The generated implementation JakartaDataPostRepository_ is annotated with Spring's @Component, so it will be discovered and registered as a bean. The StatelessSession is injected via Spring's ObjectProvider, which supplies the current active session.

[!NOTE] Don't forget to add hibernate-processor to the compiler's annotation-processor path to enable code generation.

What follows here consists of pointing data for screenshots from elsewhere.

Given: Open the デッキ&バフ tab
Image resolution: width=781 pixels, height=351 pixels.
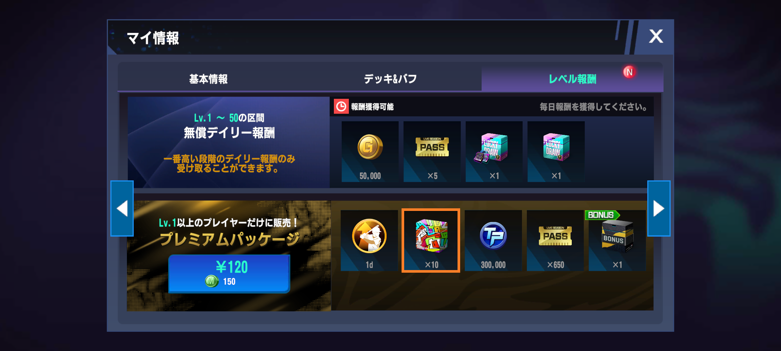Looking at the screenshot, I should (391, 79).
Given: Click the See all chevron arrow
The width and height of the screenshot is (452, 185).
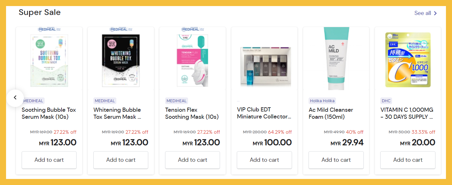Looking at the screenshot, I should pos(435,13).
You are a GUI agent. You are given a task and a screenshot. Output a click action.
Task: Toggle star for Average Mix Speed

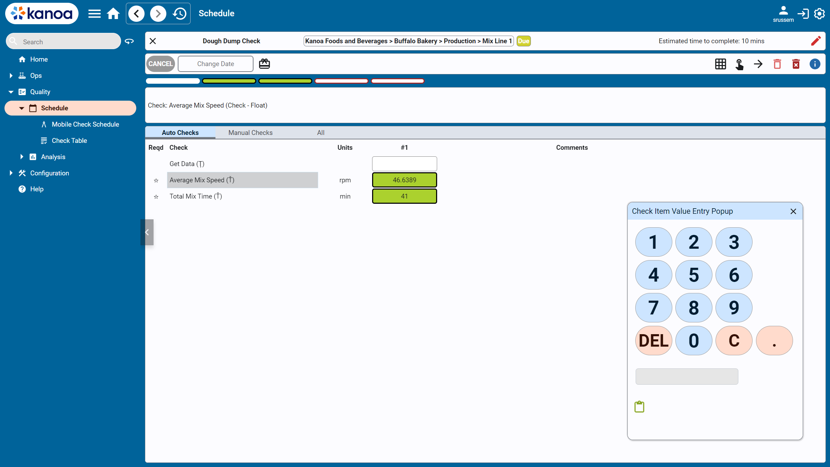(156, 180)
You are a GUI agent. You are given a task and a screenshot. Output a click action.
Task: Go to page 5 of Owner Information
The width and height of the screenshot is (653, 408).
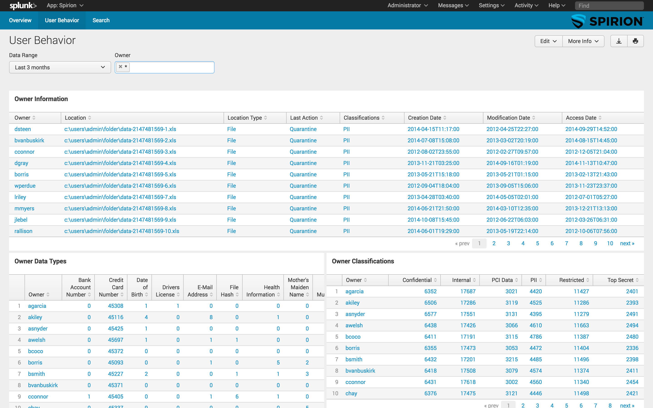tap(537, 243)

The following test uses Spring Test and Testcontainers to verify the integration:

@SpringJUnitConfig(classes = {
        JakartaDataPostRepositoryWithTestcontainersTest.TestConfig.class
})
@ContextConfiguration(initializers = PostgresContainerInitializer.class)
public class JakartaDataPostRepositoryWithTestcontainersTest {
    private final static Logger log = LoggerFactory.getLogger(JakartaDataPostRepositoryWithTestcontainersTest.class);

    @Autowired
    JakartaDataPostRepository posts;

    @BeforeEach
    public void setup() {
        var deleted = this.posts.deleteAll();
        log.debug("deleted posts: {}", deleted);
    }

    @Test
    public void testSaveAll() {
        var data = List.of(
                Post.of("test", "content", Status.PENDING_MODERATION),
                Post.of("test1", "content1", Status.DRAFT)
        );
        data.forEach(this.posts::save);

        var results = posts.findAll();
        assertThat(results.size()).isEqualTo(2);

        var resultsByKeyword = posts.findByKeyword("%", Status.PENDING_MODERATION, new Limit(10, 1));
        assertThat(resultsByKeyword.size()).isEqualTo(1);
    }

    @Test
    public void testInsertAndQuery() {
        var data = Post.of("test1", "content1", Status.DRAFT);
        var saved = this.posts.save(data);

        var byId = this.posts.findById(saved.getId());
        assertThat(byId.isPresent()).isTrue();

        var p = byId.get();
        assertThat(p.getStatus()).isEqualTo(Status.DRAFT);
    }

    @Configuration
    @ComponentScan(basePackageClasses = JakartaDataPostRepository.class)
    @Import({DataSourceConfig.class, JakartaDataConfig.class})
    static class TestConfig {
    }

}

In the test class we use @SpringJUnitConfig to load the Spring context and @ContextConfiguration to initialize the PostgreSQL Testcontainer. The tests verify the repository's basic CRUD operations.

For brevity we omitted the Post entity and the DataSourceConfig class, and we didn't list project dependencies. For the full example, see spring7-sandbox/hibernate-jakarta-data.